1. Tells B cells to switch to IgE
2. Activates M2 macrophages
3. Stimulates peristalsis in the GI tract
4. Stimulates recruitment of eosinophils

Note that IL-13 is made by Th2 cells also, and does mostly the same stuff except promoting the switch to IgE, and it promotes mucus secretion.

Question 32

Which terminally-differentiated T cell type makes IL-5 and what does IL-5 do?

Answer 32

Made by Th2 cells in response to parasitic or helminthic infection.

IL-5 is the major eosinophil growth factor and activator and it tells B cells to make IgA

Question 33

What cells make IL-10? What does it do?

Answer 33

IL-10 is made by monocytes, Th2 cells, and Treg cells.

It is an inhibitory cytokine that…

1. Blocks NFkB —> no more TNF!
2. Downregulates expression of Th1 cytokines, MHC II, and co-stimulatory molecules on macrophages
3. Enhances B cell survival and antibody production

Question 34

Which terminally-differentiated T cell type makes IL-17 and what does IL-17 do?

Answer 34

Th17 cells make them in response to extracellular bacteria or fungi.

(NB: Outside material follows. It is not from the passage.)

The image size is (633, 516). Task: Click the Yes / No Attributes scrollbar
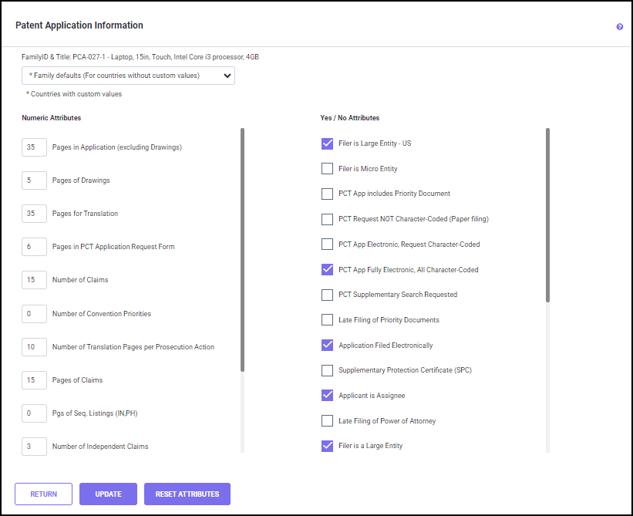[x=548, y=216]
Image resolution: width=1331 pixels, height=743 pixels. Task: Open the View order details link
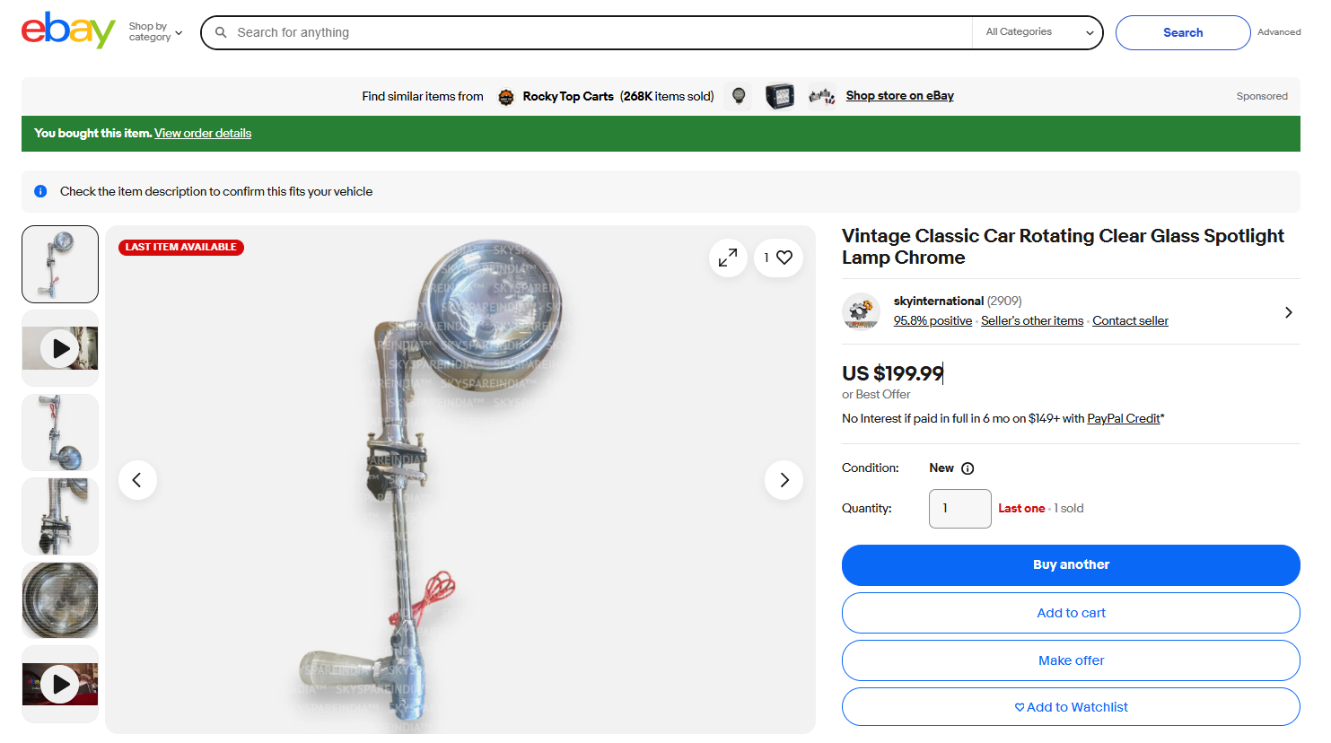[x=203, y=134]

It tells epithelial and stromal cells to make chemokines for neutrophils like IL-8 and antimicrobial substances like defensins.

Question 35

Explain how carbohydrate antigens generate a T cell-independent antibody response.

Answer 35

The carbs circulate in the body until they get to the marginal zone of the spleen.

The long, repeating units on the carbs cross-link BCRs on marginal zone B cells and activates them –> differentiation into plasma cells that make IgG and IgM and IgA (these plasma cells will live in the red pulp in the spleen making Abs for ~months).

Note there is no T-cell directed B cell germinal center expansion, so immunity doesn’t last for more than several months

Question 36

Which receptor do effector T cells use to help them get out of secondary lymphoid organs so they can get out and fight infection?

Answer 36

Egress receptors like the sphingosine-1-phosphate receptor

Question 37

How do CD8+ T cells kill other cells?

Answer 37

By binding to infected cell (via MHC I), releasing perforin and granzyme —> pore formation, induction of apoptosis. 2nd apoptotic signal comes from Fas-FasL

Question 38

What is cross-presentation?

Answer 38

When antigen-presenting cells take up exogenous antigens and present them on MHC class I to CD8+ cells in order to activate them so they can kill infected cells.

Question 39

Should you give a PPD test to a patient with RA that you’re thinking about giving a TNF-a blocker to?

Answer 39

Yeah! You want to make sure they don’t have latent TB infection that will progress to active TB after administration of TNF-a blockers.

Question 40

What is AID?

Answer 40

Activation-induced cytidine deaminase: a protein involved in BCR/antibody class-switch recombination and somatic hypermutation

Question 41

Describe the adhesion molecules involved in low-affinity and high-affinity binding during T cell activation with an APC.

Answer 41

Low affinity binding is mediated by ICAM on the APC binding to LFA-1 on the T cell.

High affinity binding is mediated by integrins, making an immunologic synapse.